__Problems to solve__:
**a.** In the response to Bill Rauch's keynote below, restate the paragraph beginning "Bill Rauch’s inspiring ATHE keynote" as a brief list, keeping its main facts.
**b.** Carry the response to Bill Rauch's keynote further, continuing from the point at which it stops.

__Extracted text__:
•••

By Sonja Arsham Kuftinec 

 

Bill Rauch’s inspiring ATHE keynote dwelled with the conference theme of transitions. He spoke on the cusp of a move from Ashland, where he had spent twelve years as artistic director of the Oregon Shakespeare Festival (OSF), on his way to helm the new Perelman Performing Arts Center, under construction at the World Trade Center adjacent to where the Twin Towers once stood. Rauch movingly reflected on his time with OSF and on the company he cofounded in the 1980s, Cornerstone, as well looking ahead toward his new position.

Invited to respond to this keynote, I in turn looked back on my relationship with Bill Rauch, which has spanned over twenty-five years. I reviewed the book and myriad articles I had written about Rauch’s always collaborative work, as well as our published interviews and conversations. I combed through this archive with a dramaturgical eye, seeking the themes developed and keynotes struck by our relationship as artist and scholar. While I noted shifts over time, a core value of what David Román has termed “critical generosity” sustained the relationship,1enabling us to stay in conversation around the vexed dynamics of community and inclusion.

•••

Pointing data for screenshots:
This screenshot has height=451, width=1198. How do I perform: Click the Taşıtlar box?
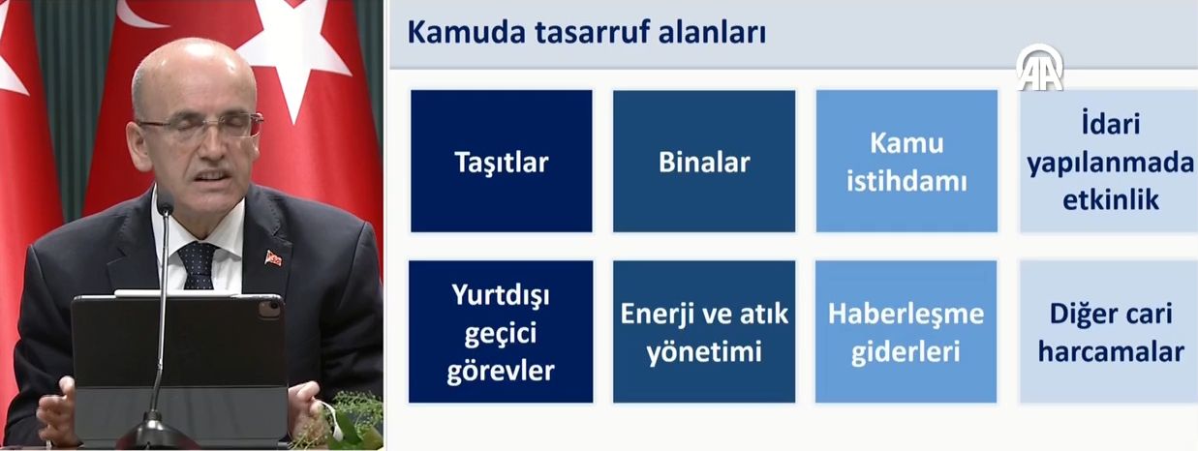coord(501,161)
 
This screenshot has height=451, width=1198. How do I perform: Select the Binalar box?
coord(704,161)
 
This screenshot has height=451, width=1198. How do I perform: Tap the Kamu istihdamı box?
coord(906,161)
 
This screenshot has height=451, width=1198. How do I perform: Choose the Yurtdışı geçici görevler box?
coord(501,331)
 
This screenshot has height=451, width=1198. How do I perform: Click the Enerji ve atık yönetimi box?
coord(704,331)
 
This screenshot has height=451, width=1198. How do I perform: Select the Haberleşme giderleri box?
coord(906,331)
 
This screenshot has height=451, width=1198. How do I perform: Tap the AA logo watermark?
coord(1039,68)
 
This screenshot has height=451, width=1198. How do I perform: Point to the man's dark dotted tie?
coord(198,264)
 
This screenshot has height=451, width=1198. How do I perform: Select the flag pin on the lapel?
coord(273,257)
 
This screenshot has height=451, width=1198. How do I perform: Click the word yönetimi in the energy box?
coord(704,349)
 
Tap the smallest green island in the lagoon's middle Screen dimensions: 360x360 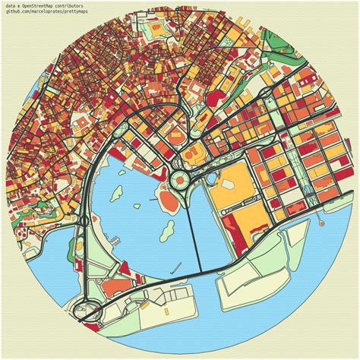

•••

__Results__:
**a.**
- Bill Rauch's ATHE keynote addressed the conference theme of transitions.
- He delivered it as he was leaving Ashland after twelve years as artistic director of the Oregon Shakespeare Festival (OSF).
- He was moving on to lead the new Perelman Performing Arts Center, under construction at the World Trade Center next to the former site of the Twin Towers.
- He reflected on his time with OSF and on Cornerstone, the company he cofounded in the 1980s, and looked ahead to his new position.

**b.**
I initially explored this conundrum of “community” through my first published article—in Theatre Topics—composed with the aid of an ATHE mentorship program. “A Cornerstone for Rethinking Community Theatre” (1996) launched an analysis of the company’s work by thinking through the terms of “community” as a realm of exclusion as well as inclusion. The article read Cornerstone through an ethnographic lens, as manifesting community meanings through social and symbolic systems. (As I write this, I imagine Bill’s cautionary note in my ear on the obfuscation of academic language.) I argued that while Cornerstone’s production process animated communal networks and public spaces, staged collectively generated narratives, and often prompted interpersonal and social reconciliations, productions could also elide contradictions and complexities. I still note Bill’s propensity to end shows with hopeful full-ensemble choreography, and he still responds about the necessity of that hope. And both of us have moved the other.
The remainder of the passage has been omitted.